» **EXERCICE 1**
Dans le texte sur la sagesse, quelle activité conforme à la vertu est présentée comme la plus agréable de toutes ?
» **EXERCICE 2**
Poursuivez le texte sur la sagesse après sa dernière phrase.

» **TEXTE DE LECTURE**
* * * * * * * * *

Sagesse

Philosophie, science, religion, morale, physique, métaphysique… les idées ont leur vie propre. Elles se reproduisent, évoluent, se propagent et nous survivent, ainsi via les textes, extraits et citations que nous vous proposons… 

« … l’activité de l’âme, accompagnée d’actions raisonnables selon le Bien et le Beau (…) est par elle-même la plus élevée ; l’esprit occupe la première place et, parmi ce qui relève de la connaissance, les questions qu’embrassent l’esprit sont les plus élevées. Ajoutons aussi que son action est la plus continue ; il nous est possible de nous livrer à la contemplation d’une façon plus suivie qu’à aucune forme de l’action pratique. Et, puisque nous croyons que le plaisir doit être associé au bonheur, la plus agréable de toutes les activités conformes à la vertu se trouve être, d’un commun accord, celle qui est conforme à la sagesse. »

* * * * * * * * *

» **DONNÉES FOURNIES**
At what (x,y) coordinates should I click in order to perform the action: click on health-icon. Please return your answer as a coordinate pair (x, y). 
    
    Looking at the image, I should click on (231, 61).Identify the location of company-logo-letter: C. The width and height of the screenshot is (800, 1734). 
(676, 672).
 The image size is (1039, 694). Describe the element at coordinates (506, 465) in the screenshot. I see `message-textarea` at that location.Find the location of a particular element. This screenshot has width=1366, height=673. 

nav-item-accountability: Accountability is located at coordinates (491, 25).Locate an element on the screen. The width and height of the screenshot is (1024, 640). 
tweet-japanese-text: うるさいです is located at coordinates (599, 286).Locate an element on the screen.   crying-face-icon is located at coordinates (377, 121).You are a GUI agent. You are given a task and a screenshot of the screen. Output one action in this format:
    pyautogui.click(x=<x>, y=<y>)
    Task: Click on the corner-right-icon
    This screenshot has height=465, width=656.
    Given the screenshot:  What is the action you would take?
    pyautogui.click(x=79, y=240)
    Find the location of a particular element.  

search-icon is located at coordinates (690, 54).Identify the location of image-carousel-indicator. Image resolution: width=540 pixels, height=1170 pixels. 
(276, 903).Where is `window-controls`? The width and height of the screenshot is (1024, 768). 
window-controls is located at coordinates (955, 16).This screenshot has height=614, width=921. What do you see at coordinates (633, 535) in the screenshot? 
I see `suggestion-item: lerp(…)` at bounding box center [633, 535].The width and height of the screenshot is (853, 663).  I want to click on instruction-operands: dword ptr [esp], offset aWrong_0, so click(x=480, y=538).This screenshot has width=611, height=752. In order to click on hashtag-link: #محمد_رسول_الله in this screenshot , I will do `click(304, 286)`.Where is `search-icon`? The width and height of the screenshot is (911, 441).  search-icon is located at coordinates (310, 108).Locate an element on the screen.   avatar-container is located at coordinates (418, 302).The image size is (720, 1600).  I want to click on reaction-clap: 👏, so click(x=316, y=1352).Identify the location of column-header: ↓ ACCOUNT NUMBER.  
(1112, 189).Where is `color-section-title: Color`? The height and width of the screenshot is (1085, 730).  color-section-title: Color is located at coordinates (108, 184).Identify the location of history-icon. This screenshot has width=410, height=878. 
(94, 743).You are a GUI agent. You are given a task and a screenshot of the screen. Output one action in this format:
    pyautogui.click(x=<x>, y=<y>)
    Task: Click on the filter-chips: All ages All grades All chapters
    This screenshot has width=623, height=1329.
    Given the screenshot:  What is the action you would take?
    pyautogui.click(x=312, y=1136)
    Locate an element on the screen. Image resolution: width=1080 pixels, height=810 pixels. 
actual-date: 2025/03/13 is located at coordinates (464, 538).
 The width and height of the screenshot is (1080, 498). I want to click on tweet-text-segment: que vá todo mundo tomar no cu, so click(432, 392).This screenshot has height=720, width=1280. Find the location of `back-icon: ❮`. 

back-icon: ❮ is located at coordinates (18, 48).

* * * * * * * * *

» **RÉPONSE 1**
Celle qui est conforme à la sagesse.

» **RÉPONSE 2**
 Aristote (384- 322 av. J.-C.), « Éthique à Nicomaque », Ed. Garnier.

 

 « Pour qui règle sa vie d’après la vraie sagesse, la suprême richesse est de savoir vivre content de peu, de posséder l’égalité de l’âme. De ce peu, en effet, il n’y a jamais de manque. Mais les hommes recherchent la puissance et les dignités, espérant donner ainsi à leur fortune une base solide. Ils s’imaginent que le chemin de la richesse est celui du bonheur et qu’on ne peut être heureux sans elle Mais que leur attente est vaine ! Que cette route est périlleuse ! À peine se croient-ils au faîte que l’envie, comme la foudre, les précipite souvent, voués au mépris, dans les abîmes du Tartare. »

Lucrèce (1er s. av. J.-C.) « De la nature », V.

 

« Il n’y a d’autre savoir que de savoir qu’on ne sait rien, mais on ne le sait qu’après avoir tout appris. »

Maurice Chapelan (1906-1992)

 

« … toute la différence est entre les téméraires qui croient qu’ils savent et les sages qui savent qu’ils croient. »

Jean Rostand, « Ce que je crois », Grasset, 1953, p. 15.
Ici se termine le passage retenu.